Now the federal government is looking closely at controlling the ways that banks and credit card companies compete for business, is attempting to all but eliminate the competition for health care insurance by becoming a player itself, and is attempting to enter into the competition of every business in every way by regulating the use of power and level of emissions in this country. And believe me when I tell you that once this two hundred pound gorilla enters the the field of play, all of the other players will be forced to step aside.

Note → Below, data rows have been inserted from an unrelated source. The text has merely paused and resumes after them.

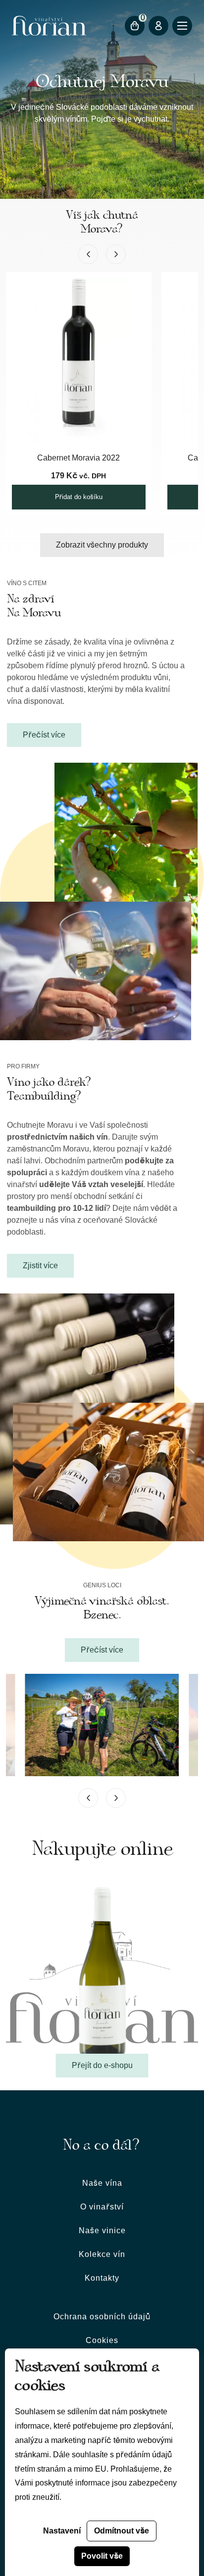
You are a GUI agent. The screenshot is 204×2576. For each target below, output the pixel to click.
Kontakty (102, 2278)
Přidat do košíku (78, 497)
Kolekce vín (102, 2254)
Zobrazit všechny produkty (102, 545)
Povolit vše (102, 2556)
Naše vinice (102, 2230)
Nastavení (62, 2531)
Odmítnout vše (121, 2531)
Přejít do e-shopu (102, 2065)
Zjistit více (40, 1265)
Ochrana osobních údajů (102, 2316)
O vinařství (102, 2207)
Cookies (102, 2340)
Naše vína (102, 2183)
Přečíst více (44, 735)
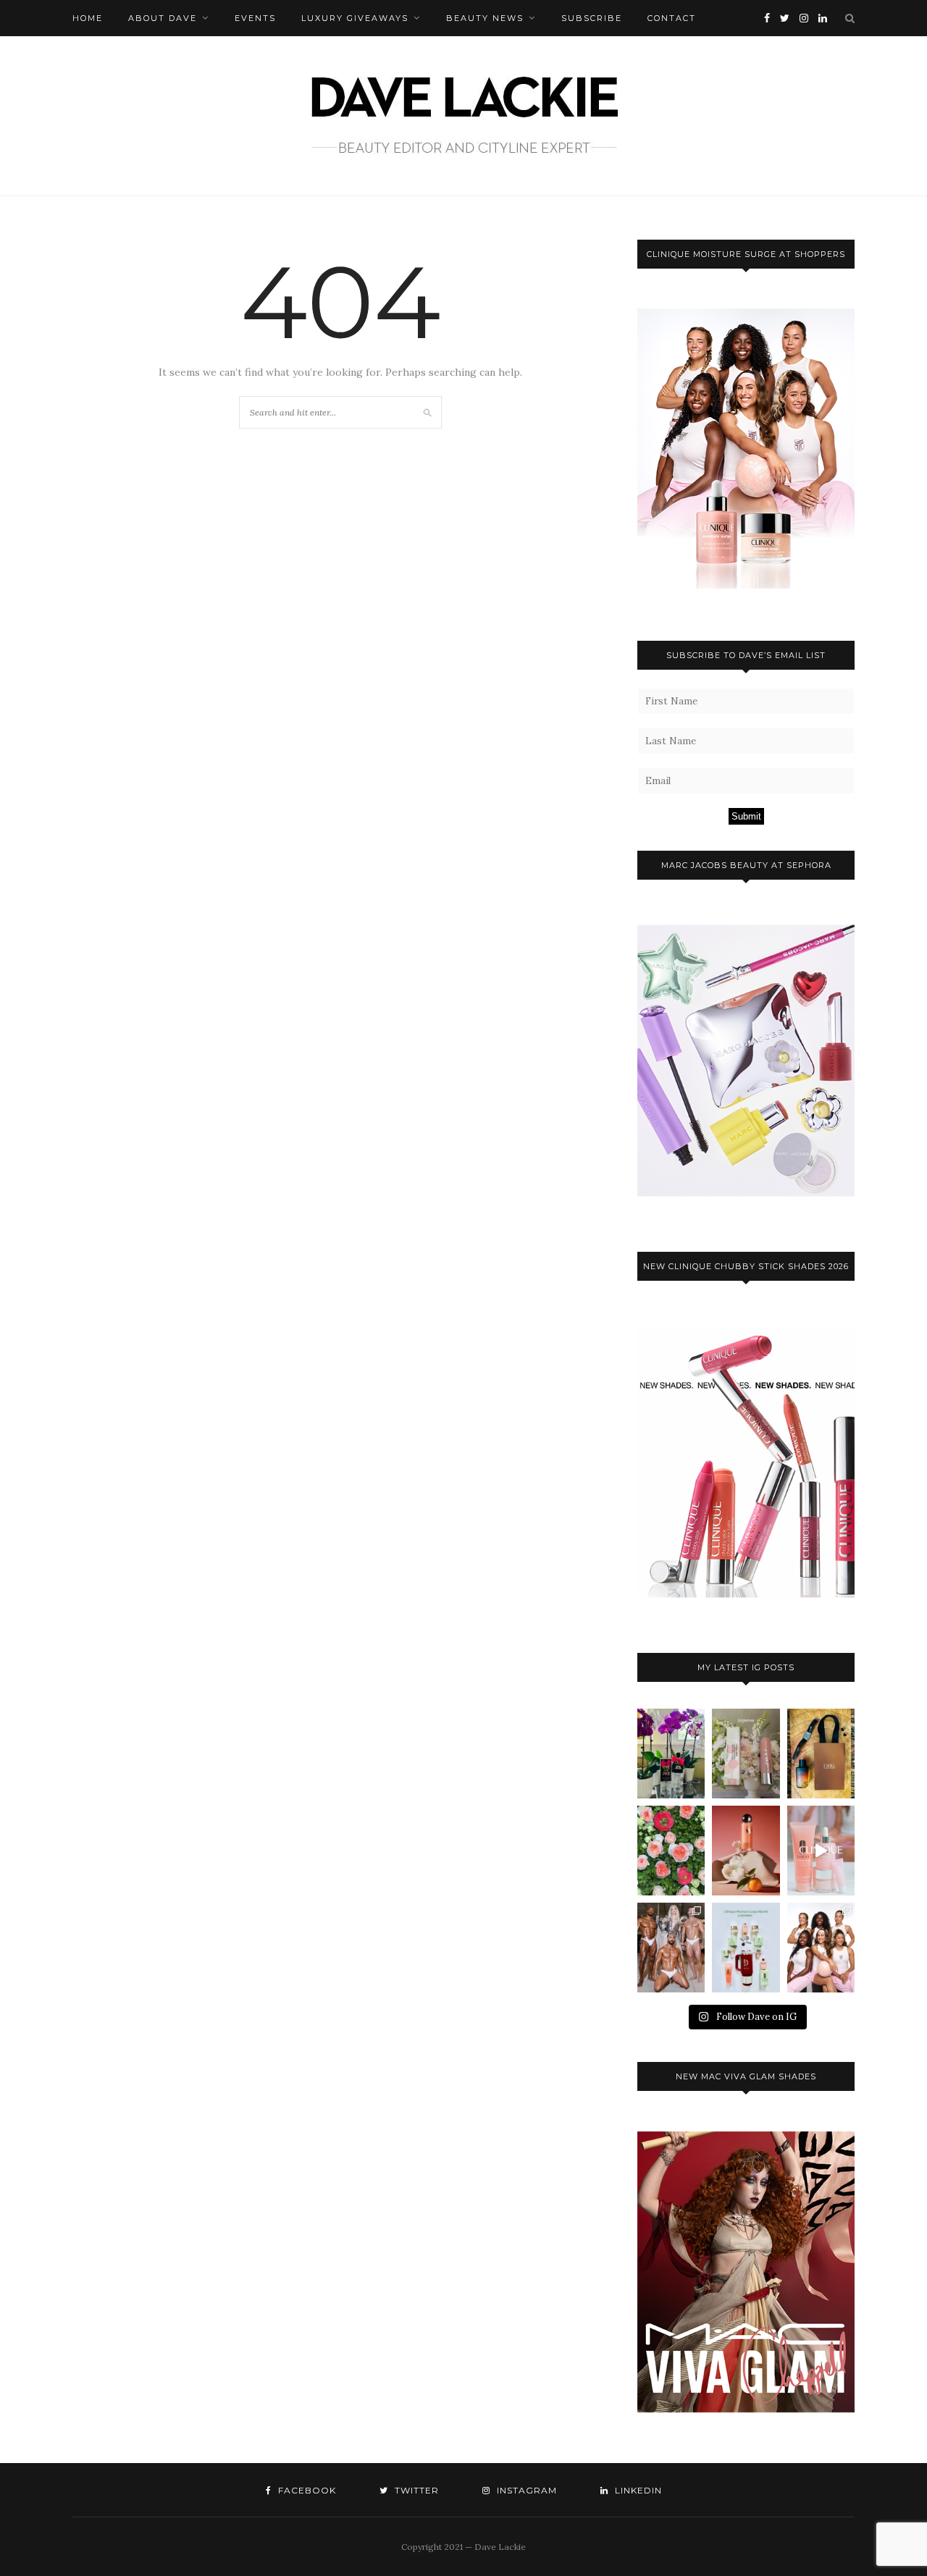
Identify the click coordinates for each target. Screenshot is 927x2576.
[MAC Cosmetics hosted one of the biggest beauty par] (671, 1947)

What we need to understand is that when it comes to deciding who is going to make the rules for the people of the country, the federal government does not much care to compete. Four years of the bloodiest war in this country's history (the Civil War) proved that pretty effectively. They were fought to declare very clearly that while People and States have rights guaranteed under the Constitution, those rights do not include challenging the government that their union formed (in spite of language that says otherwise in the Declaration of Independence). And while the Tenth Amendment to the Constitution declares that: “The powers delegated to the United States by the Constitution, nor prohibited by it to the States, are reserved to the States respectively, or to the people.” that's is not always the case. If you don't believe me, try running it by Washington DC when they want to set your speed limits or pass another unfunded mandate for Medicare spending.

While it appears that the citizens of this country glory in the spirit of competition, the government that they empowered has far less interest in it (at least where their operations are concerned). And while I cannot find one in The Constitution after constant study, there appears to be an invisible non-compete clause somewhere in this document that the government operates under.